- [DATA TO USE]:

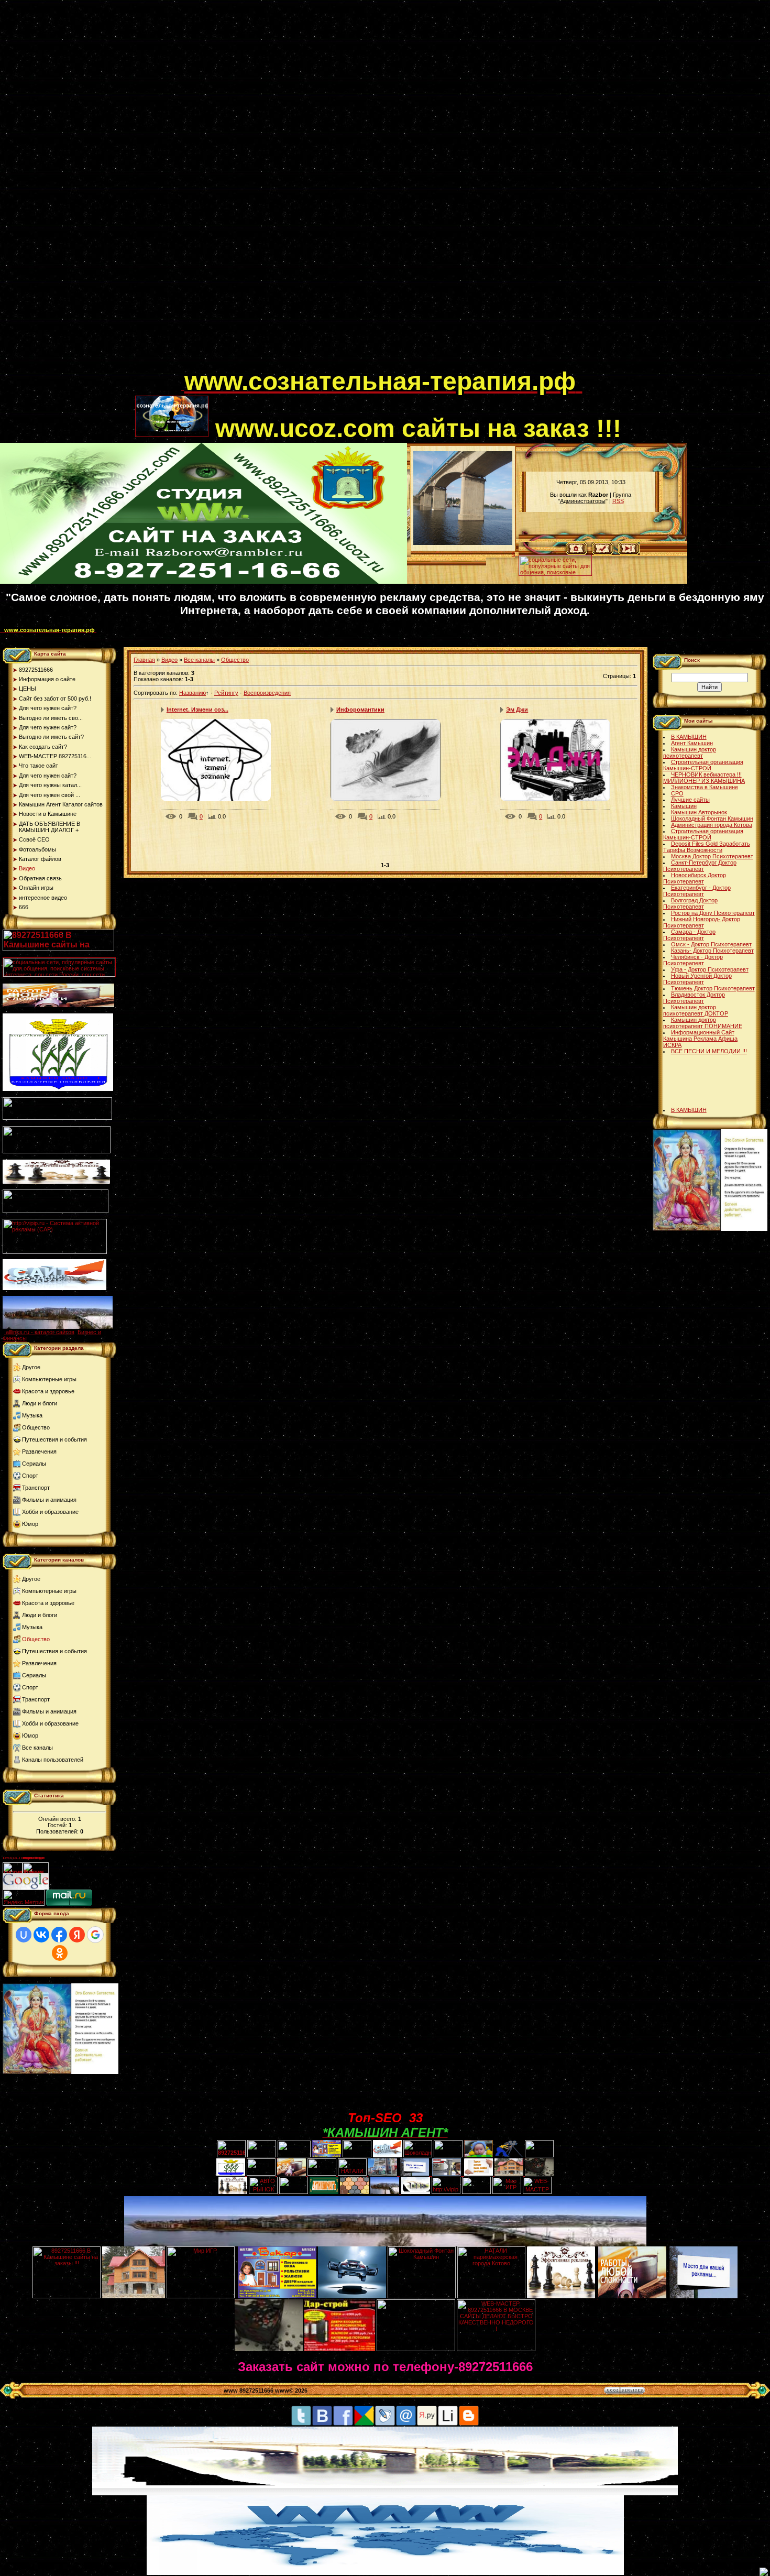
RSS (618, 501)
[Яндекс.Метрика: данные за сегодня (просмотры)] (24, 1898)
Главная (144, 660)
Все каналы (37, 1747)
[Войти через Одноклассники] (60, 1953)
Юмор (30, 1524)
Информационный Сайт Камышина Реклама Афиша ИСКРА (700, 1038)
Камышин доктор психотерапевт (689, 752)
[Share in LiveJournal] (385, 2424)
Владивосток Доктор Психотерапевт (694, 997)
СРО (677, 793)
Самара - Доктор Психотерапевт (689, 935)
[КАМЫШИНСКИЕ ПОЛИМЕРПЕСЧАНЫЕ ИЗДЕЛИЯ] (354, 2192)
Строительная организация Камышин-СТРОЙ (703, 765)
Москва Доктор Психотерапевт (712, 856)
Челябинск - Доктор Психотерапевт (693, 960)
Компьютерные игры (49, 1379)
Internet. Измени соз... (197, 709)
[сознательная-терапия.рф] (182, 388)
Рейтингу (226, 693)
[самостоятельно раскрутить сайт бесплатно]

- [PROBLEM DETAILS]: The answer must be a word-for-word copy of all the entries, containing no pictures.

- [SOLVED EXERCISE]:
RSS (618, 501)
[Яндекс.Метрика: данные за сегодня (просмотры)] (24, 1898)
Главная (144, 660)
Все каналы (37, 1747)
[Войти через Одноклассники] (60, 1953)
Юмор (30, 1524)
Информационный Сайт Камышина Реклама Афиша ИСКРА (700, 1038)
Камышин доктор психотерапевт (689, 752)
[Share in LiveJournal] (385, 2424)
Владивосток Доктор Психотерапевт (694, 997)
СРО (677, 793)
Самара - Доктор Психотерапевт (689, 935)
[КАМЫШИНСКИЕ ПОЛИМЕРПЕСЧАНЫЕ ИЗДЕЛИЯ] (354, 2192)
Строительная организация Камышин-СТРОЙ (703, 765)
Москва Доктор Психотерапевт (712, 856)
Челябинск - Доктор Психотерапевт (693, 960)
Компьютерные игры (49, 1379)
Internet. Измени соз... (197, 709)
[сознательная-терапия.рф] (182, 388)
Рейтингу (226, 693)
[самостоятельно раскрутить сайт бесплатно]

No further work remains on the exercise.